Film Review: Just Jim

★★★☆☆

It’s always interesting to learn that an actor has taken on the directorial challenge. What makes Just Jim (2015) pretty remarkable is unlike those who had spent considerable time performing before making the leap (under the tutelage of Don Siegel and Sergio Leone, Eastwood had hit forty when he directed Play Misty For Me in 1971), Craig Roberts is a fresh-faced 24-year-old who first made an impact as an actor five years previous in Richard Ayoade’s teen comedy Submarine (2010).

Despite being a little rough around the edges, Roberts (juggling directorial, script-writing and lead actor duties here) has made an amusing coming-of-age tale which balances deadpan humour with a dark edge. It may on occasion conjure up Lynchian surrealist flourishes, and with its use of snap-zooms for comedic effect Roberts has certainly borrowed from Ayoade, but this is largely a uniquely-crafted endeavour. Roberts is the titular small-town Welsh teenager, a Mr. Unpopular amongst his peers at school who spends his time revisiting an old hard-boiled noir feature at the local fleapit cinema, playing Nintendo and hanging out with his trusted mutt, Cliff.

Even his parents, preoccupied with his older, University-bound sister, get his age wrong when they arrange his hopelessly dated no-show birthday party. One day from seemingly out of nowhere, Jim discovers he has a mysterious new neighbour called Dean (Emile Hirsch), a brash and cocky American complete with a quiff and a 1950s greaser-like rebel attitude. Dean encourages his new buddy to grow a pair and take control of his life, but as Jim’s confidence grows, Dean (who has also forged a solid friendship with Jim’s parents) becomes overly aggressive and belligerent towards his protégé, as Jim begins to question whether Dean is a force of good over his life. What’s immediately striking about Just Jim is how little it resembles the kind of usual British growing pains dramedy.

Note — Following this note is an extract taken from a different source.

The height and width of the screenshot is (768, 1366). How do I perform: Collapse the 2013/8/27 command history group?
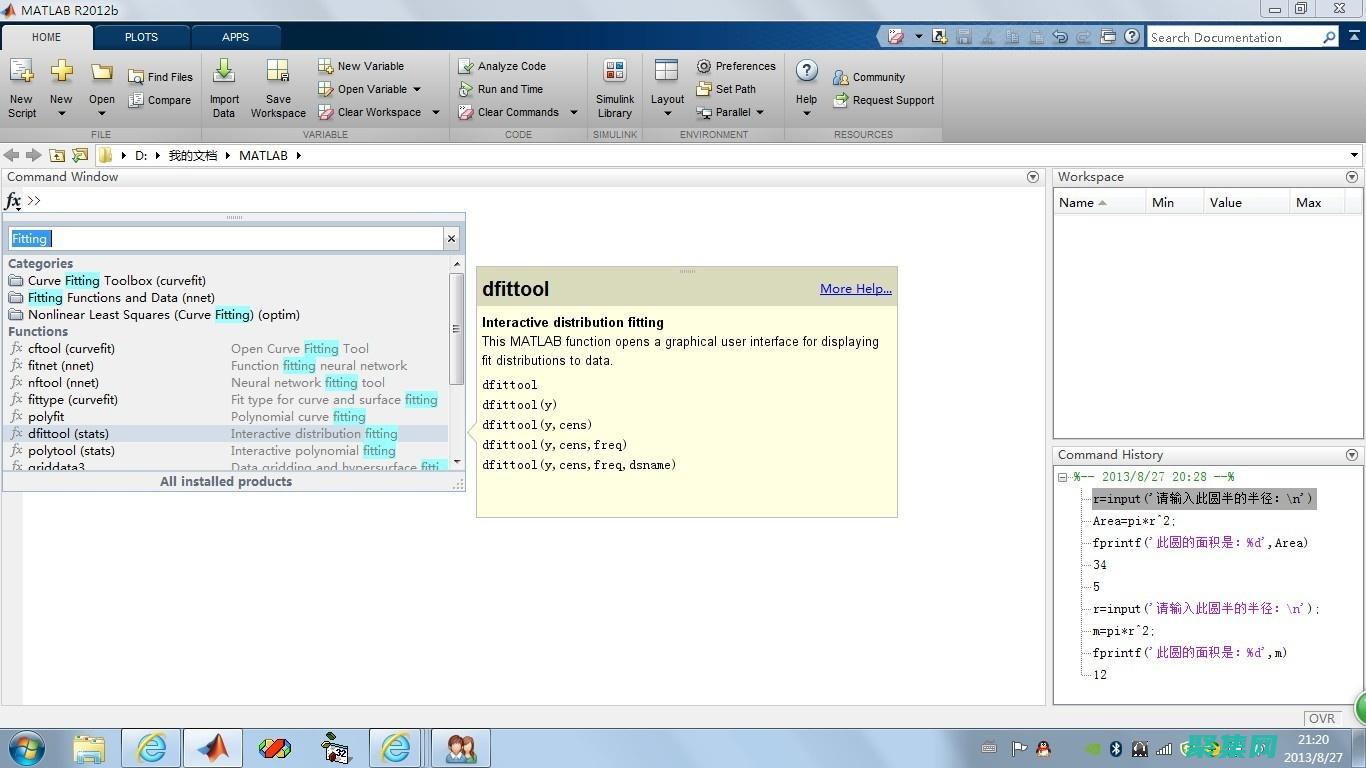[1063, 477]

Roberts has a strong visual eye, constructed some interesting compositions which help inform his characters and their world.

Somehow, Roberts also found time to focus on his own performance and delivers a warm and understated comedic turn, with a fine line in awkward slapstick which recalls a young, nebbish Woody Allen. Just Jim is often very funny, and Roberts deftly handles the flip into darker territory as Dean begins to spiral out of control. The director’s grasp of the narrative does unravel slightly during the latter stages when some of the ideas within the film’s unreliable narrator device struggle to come together, and it feels like Roberts has had to really lean on his editor to help smooth over the cracks. This is only a minor misstep in an otherwise impressive debut, which marks Roberts as a real talent, both behind and in front of the camera.